One man trying to pass during that time kept telling the soldiers that he just needed to bring several kilos of rice home. Soldiers told him that he’ll have to wait till the situation with the teachers is resolved, and that “you have a good day, you have a bad day”. When he was finally allowed to pass once the teachers were gone, one of the soldiers, (first making sure that the Palestinian would not understand), insulted him in Hebrew calling him a ‘son of a bitch’. When the man complained to another soldier, he was told to leave.
After that, Israeli forces detained a father with his son, as they were trying to reach a nearby hospital.
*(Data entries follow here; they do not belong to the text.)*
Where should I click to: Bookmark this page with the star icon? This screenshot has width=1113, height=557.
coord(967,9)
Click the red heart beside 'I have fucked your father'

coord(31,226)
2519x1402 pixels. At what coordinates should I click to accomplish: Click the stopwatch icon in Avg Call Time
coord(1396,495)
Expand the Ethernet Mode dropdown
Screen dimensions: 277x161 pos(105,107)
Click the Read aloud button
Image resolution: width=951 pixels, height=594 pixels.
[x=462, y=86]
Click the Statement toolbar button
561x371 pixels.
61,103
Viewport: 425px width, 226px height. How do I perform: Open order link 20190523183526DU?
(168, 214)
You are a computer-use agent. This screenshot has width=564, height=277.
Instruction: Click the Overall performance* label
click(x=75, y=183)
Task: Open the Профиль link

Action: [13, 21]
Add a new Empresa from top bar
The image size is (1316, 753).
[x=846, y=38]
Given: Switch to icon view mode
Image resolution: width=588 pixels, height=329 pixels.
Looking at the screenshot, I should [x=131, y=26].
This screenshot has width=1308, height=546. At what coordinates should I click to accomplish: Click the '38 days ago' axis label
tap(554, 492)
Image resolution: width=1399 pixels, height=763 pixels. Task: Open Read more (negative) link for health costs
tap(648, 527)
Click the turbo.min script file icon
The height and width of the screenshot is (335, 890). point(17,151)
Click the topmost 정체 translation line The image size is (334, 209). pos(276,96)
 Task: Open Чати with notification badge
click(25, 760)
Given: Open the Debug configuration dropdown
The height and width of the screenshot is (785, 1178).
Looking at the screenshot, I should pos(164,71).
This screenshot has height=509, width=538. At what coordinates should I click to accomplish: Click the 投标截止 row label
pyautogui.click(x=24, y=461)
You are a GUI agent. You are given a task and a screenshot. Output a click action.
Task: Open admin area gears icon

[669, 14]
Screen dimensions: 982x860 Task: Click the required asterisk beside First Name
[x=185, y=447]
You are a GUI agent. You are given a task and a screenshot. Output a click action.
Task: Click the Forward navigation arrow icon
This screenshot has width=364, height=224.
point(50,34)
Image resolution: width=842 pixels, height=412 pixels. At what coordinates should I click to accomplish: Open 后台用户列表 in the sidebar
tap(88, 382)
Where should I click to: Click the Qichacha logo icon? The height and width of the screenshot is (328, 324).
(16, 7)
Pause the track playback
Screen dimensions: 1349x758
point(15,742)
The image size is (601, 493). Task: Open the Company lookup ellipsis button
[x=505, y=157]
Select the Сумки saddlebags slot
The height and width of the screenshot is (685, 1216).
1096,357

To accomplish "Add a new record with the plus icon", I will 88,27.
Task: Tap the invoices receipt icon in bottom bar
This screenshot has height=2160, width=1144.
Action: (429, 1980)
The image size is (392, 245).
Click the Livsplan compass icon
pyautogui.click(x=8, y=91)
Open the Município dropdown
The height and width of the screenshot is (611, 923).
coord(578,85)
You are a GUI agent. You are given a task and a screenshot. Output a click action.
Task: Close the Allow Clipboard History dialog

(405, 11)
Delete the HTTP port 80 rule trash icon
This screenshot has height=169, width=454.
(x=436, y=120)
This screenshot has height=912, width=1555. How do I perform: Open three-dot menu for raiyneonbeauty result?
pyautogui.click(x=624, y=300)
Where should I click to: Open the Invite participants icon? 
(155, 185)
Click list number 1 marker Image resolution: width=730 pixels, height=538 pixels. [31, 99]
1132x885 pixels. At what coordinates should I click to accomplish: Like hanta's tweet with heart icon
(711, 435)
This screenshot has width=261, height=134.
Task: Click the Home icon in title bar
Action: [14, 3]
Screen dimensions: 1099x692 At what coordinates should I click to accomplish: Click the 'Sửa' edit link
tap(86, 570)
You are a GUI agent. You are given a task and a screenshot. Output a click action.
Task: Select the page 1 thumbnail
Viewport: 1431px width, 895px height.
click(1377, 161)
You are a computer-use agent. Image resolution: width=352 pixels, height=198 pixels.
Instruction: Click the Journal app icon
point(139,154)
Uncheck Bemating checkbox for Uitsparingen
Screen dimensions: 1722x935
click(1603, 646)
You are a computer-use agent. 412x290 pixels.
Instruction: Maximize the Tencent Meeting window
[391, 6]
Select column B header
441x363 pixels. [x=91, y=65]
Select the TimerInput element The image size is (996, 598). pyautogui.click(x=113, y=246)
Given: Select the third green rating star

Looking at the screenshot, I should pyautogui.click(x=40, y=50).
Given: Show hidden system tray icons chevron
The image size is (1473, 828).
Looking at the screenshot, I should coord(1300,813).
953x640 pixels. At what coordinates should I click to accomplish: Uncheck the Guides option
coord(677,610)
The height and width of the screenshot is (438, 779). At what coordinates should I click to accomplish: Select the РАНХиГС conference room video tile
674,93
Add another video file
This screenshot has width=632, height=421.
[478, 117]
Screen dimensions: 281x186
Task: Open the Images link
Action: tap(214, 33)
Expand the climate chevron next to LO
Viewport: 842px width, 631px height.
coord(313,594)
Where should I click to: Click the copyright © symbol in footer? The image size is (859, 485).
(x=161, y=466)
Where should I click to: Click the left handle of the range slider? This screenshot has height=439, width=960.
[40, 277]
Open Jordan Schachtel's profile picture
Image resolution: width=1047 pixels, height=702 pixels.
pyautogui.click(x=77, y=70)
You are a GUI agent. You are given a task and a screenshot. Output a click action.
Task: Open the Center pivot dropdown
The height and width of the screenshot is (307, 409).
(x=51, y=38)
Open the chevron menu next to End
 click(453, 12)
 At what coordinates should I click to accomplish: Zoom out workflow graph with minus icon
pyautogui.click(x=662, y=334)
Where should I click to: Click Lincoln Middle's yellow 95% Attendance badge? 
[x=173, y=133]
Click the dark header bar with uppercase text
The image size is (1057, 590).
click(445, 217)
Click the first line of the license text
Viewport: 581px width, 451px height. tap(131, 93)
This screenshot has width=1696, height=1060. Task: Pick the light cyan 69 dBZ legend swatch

The man lives in this area, and passes this checkpoint daily without any problems. On this day though, Israeli forces decided that his name is not on their list of ‘registered Palestinian residents’ – meaning that he was not given a number, which would allow him to pass. Therefore Israeli forces kept him waiting with his son, locked up in the exit of the checkpoint, with the turnstile locked, even after the man explained to them that he was taking his son to see a doctor. In the beginning, soldiers said that ‘there’s no hospital’ in this area and they don’t know a hospital there. Even when the man showed them a paper of the hospital, they would still not allow him to pass. When approached by internationals, the occupying forces insisted that they were ‘doing everything they can to let him pass’, while keeping the turnstile, that would allow him to pass, firmly locked. Israeli forces furthermore were adamant that they were not denying the boy medical treatment, as he would get it – eventually. Instead of asking whether his treatment was urgent or not, the soldiers deemed themselves qualified to decide this. They firmly insisted, that they can’t let him pass ‘yet’.
In the end, the boy and his father were denied from reaching the hospital, as one of the soldiers blamed the father, stating that it’s the father’s fault for even bringing his son to the checkpoint, rather than going another way. This other route, that he was speaking of, was the longer and more expensive way around adding about 20 minutes to his trip. This is a ridiculous attempt to move the attention from their lack of consideration for even allowing children to reach a hospital. This is a place where an occupying army can put the fault on the civilian (who thus far had no problems ever passing this checkpoint) bringing his sick son on the quickest way possible to treatment. This then leaves the occupied population in the hands of a force that can determine their needs and lives. In a city where every Palestinian is at the pure mercy of the occupying forces, expecting even the tiniest bit of humanity to be extended to them – futile.